Fonte:
%%

La pace promessa in un giorno non è mai arrivata. Putin è stato più spietato del solito: ha fatto credere a Trump di aver vinto

Washington, 16 settembre 2025 – Trump in campagna elettorale lo aveva promesso in pompa magna a più riprese: farò finire la guerra in Ucraina in 24 ore. C’è da credere che si sia messo un alert sul telefono: ripeti questa frase ogni giorno. Ogni 24 ore, appunto. A furia di dirlo, prima o poi, la profezia potrebbe avverarsi. Un po’ come le previsioni meteo: a furia di dire che domani piove, prima o poi succede. La legge dei grandi numeri non mente, quel furbacchione di Trump lo sa bene. Gli ucraini però un po’ meno, ma é solo questione di tempo. Altre 24 ore di attesa.

Trump ci credeva davvero, e continua a farlo. É un temerario, un sognatore. Assicura di essere un portatore di pace, e come prova porta le guerre che – dice – ha fatto terminare: “Ho chiuso 6 guerre in 6 mesi”. Ecco la sorpresa: è vero. Sfortunatamente però dimentica di ricordare come molte delle guerre a cui fa riferimento sono iniziate sotto la sua presidenza, come i conflitti Thailandia-Cambogia, India-Pakistan e Iran-Israele. Roba di poco conto, niente di che. Può succedere di avere qualche accidentale dimenticanza.

Dice che gli manca da sistemare la guerra tra Russia e Ucraina (anche se ci sarebbe ancora quel problema palestinese di cui ogni tanto si parla). Era sicuro: Putin non rispettava Biden ma rispetta me, ora gli faccio vedere chi comanda. Sono iniziate le centinaia di pen-ultimatum, minacciato sanzioni “durissime”, tariffe secondarie sul petrolio (alla fine finisce sempre a parlare di dazi, non può farne a meno), poi ha parlato apertamente di un ipotetico scambio di territori tra Russia e Ucraina. I migliori analisti del mondo ancora s’interrogano su quali presunti territori Kiev vorrebbe da Mosca, dato che fa fatica pure a tenersi i suoi. Prima o poi lo capiremo, c’è da starne certi.

%%

Consegna:
Nel testo su Trump e la guerra in Ucraina, quali conflitti vengono indicati come iniziati sotto la presidenza di Trump? Elencali tutti. Le voci non servono per svolgere questo esercizio.

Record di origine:
%%

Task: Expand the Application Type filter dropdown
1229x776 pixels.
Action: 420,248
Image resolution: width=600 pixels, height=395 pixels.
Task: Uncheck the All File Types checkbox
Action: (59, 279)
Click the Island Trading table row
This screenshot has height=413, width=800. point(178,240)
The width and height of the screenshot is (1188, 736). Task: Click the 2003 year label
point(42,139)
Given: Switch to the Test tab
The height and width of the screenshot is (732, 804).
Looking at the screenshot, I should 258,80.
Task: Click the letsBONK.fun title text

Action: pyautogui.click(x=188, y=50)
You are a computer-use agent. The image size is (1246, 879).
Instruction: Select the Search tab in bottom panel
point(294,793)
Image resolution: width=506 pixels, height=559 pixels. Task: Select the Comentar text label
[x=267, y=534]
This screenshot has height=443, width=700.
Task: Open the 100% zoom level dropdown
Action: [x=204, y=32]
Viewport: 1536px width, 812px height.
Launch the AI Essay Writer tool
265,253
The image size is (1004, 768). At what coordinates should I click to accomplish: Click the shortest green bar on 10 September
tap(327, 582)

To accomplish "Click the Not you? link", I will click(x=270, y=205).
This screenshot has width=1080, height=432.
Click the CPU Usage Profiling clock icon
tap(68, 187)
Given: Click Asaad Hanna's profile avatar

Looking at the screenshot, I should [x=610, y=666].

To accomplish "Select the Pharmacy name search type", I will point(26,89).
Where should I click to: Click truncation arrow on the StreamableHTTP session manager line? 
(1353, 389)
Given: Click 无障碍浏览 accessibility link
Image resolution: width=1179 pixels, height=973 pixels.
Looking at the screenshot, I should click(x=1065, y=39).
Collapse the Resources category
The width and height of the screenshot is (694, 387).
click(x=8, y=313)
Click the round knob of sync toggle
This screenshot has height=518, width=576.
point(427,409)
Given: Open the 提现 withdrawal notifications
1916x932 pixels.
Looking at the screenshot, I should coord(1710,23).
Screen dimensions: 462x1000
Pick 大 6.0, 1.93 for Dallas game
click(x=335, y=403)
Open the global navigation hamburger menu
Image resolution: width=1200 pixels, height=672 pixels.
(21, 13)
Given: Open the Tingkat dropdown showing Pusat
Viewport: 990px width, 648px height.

%%

Risposta corretta:
- Thailandia-Cambogia
- India-Pakistan
- Iran-Israele